Smith And Wesson 34-1 Serial Numbers Info

The woman slipped the little Kit Gun back into her purse, but before she left, she asked, “Will it still shoot?”

“Everything,” he said, picking up a tattered copy of the Standard Catalog of Smith & Wesson .

The gunsmith tilted the revolver into the cone of light from his magnifier lamp. He pressed the cylinder latch, swung out the cylinder, and read the number stamped on the frame’s underside: . smith and wesson 34-1 serial numbers

He opened his logbook. “The last 34-1 serial number I have recorded is M 99999. Yours is only a few thousand before that. She’s a late first-variation J-frame Kit Gun.”

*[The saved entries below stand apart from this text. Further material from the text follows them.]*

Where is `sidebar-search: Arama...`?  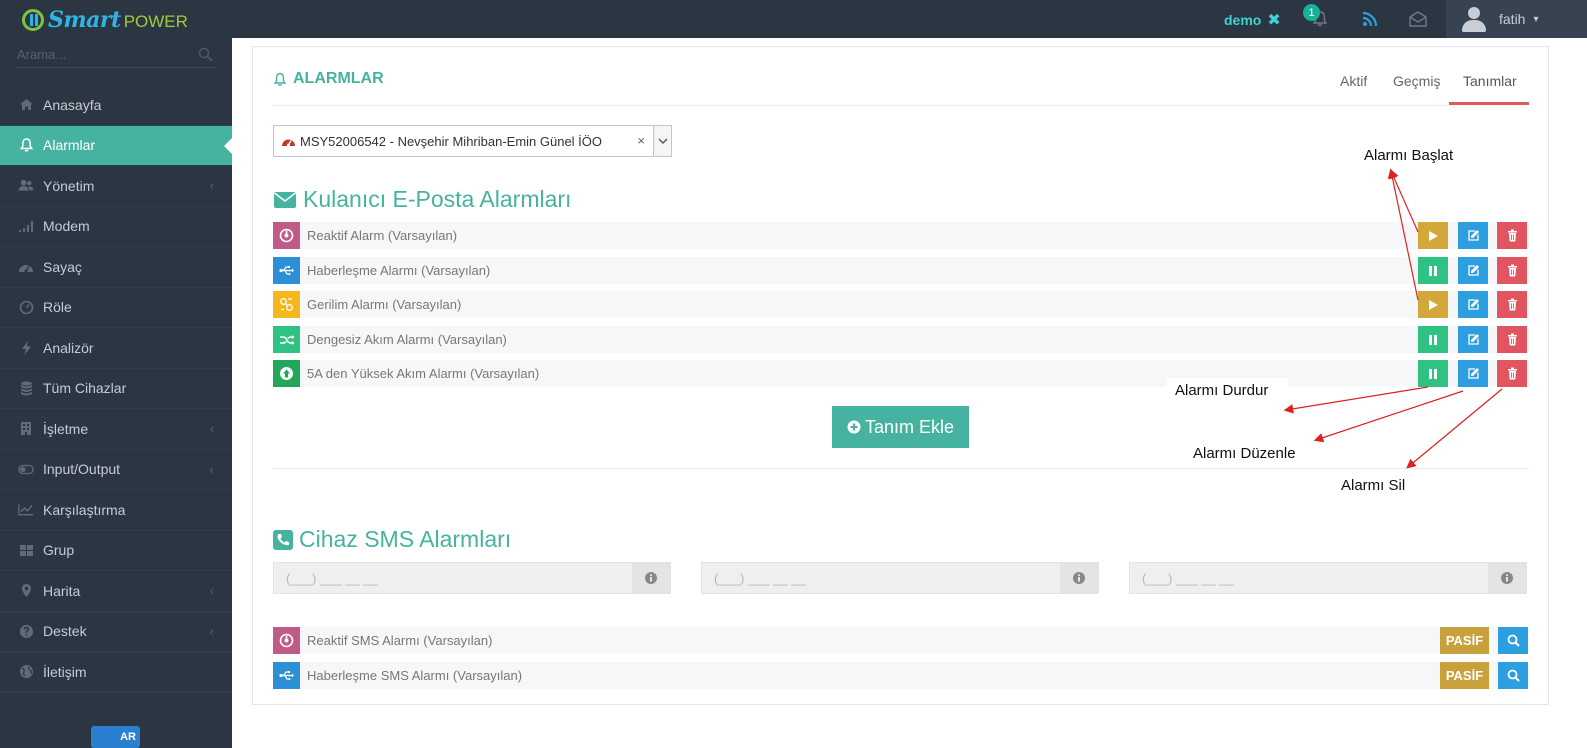
sidebar-search: Arama... is located at coordinates (116, 55).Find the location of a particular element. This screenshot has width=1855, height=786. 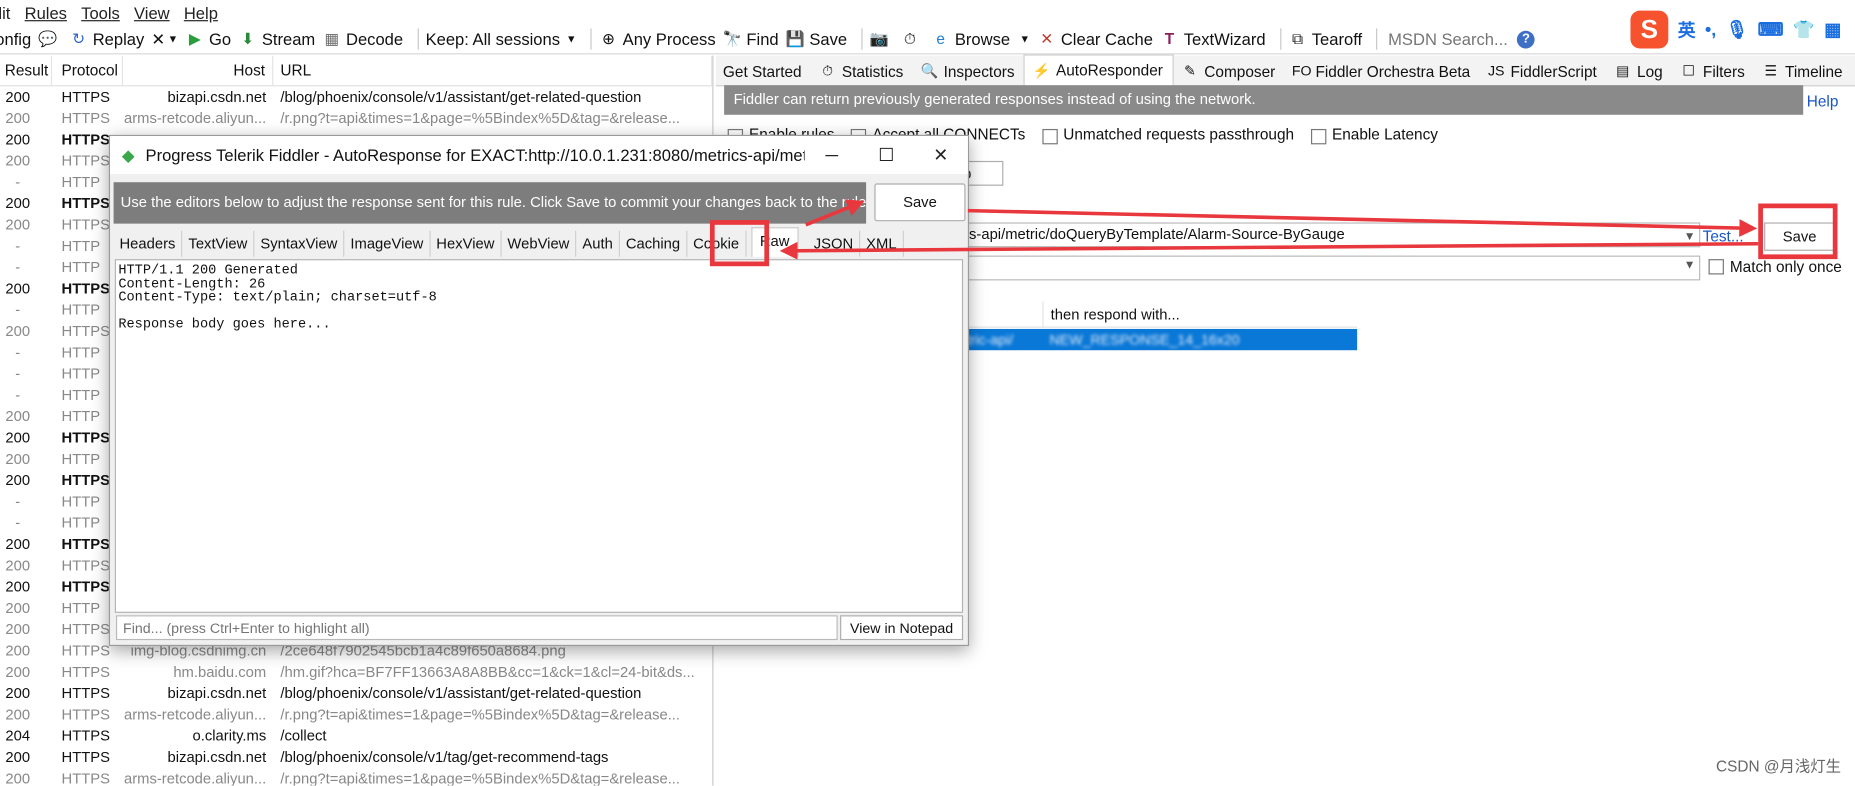

microphone-icon: 🎙 is located at coordinates (1738, 30).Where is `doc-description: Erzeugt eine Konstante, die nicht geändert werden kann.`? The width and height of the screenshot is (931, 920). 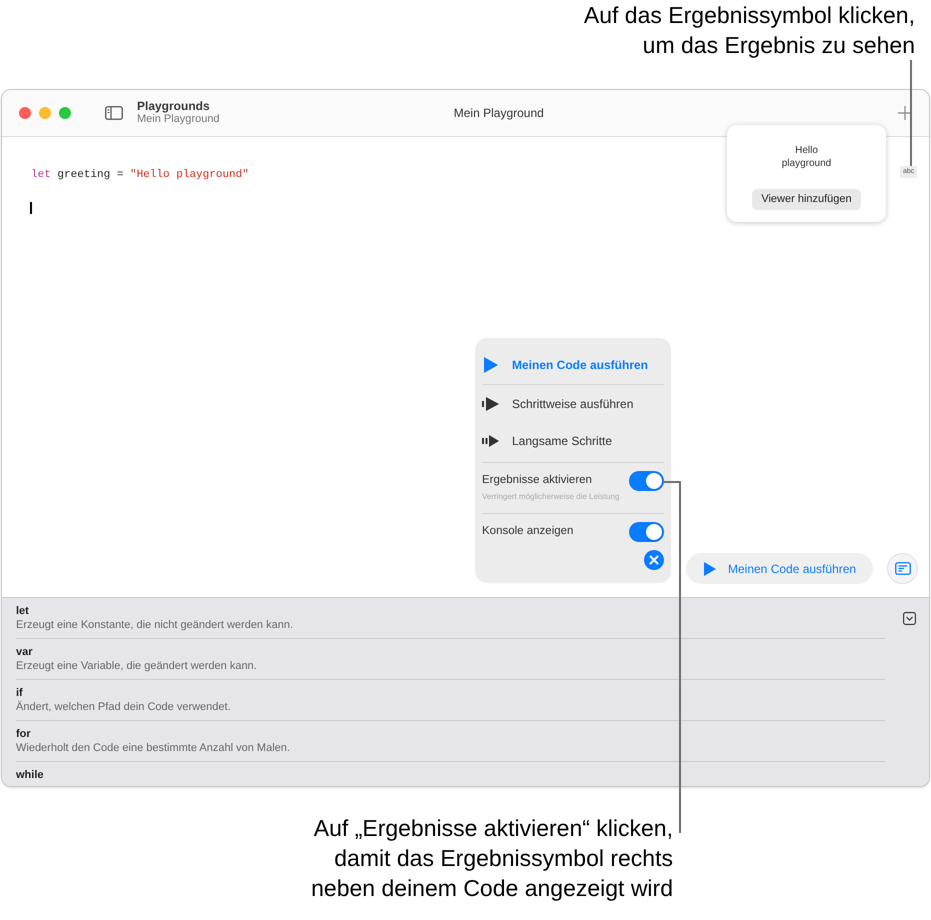 doc-description: Erzeugt eine Konstante, die nicht geändert werden kann. is located at coordinates (155, 626).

The gunsmith spun the cylinder. The hand-fitted lockup was still tight. “He wasn’t wrong. The 34-1s with serials in the M range are some of the finest rimfire revolvers Smith ever built. They were still hand-fitted back then, before the mass-production changes of the 1970s.” The woman slipped the little Kit Gun back

“There it is,” he murmured.

The woman smiled. “He carried it fishing in the Adirondacks. Said it never missed.” He opened his logbook

She wanted to know its story.

He handed it back gently. “You don’t have an old gun. You have a time capsule from the last years when a master revolver was built one at a time. The serial number is its birth certificate — and yours says 1968, Springfield, Massachusetts, made by men who cared about the click of a cylinder stop.”

“The dash-one means ‘engineering change number one,’” he said. “In this case, the change was the frame itself. Your father’s gun was made after 1960 but before 1969, when they changed the extractor rod.”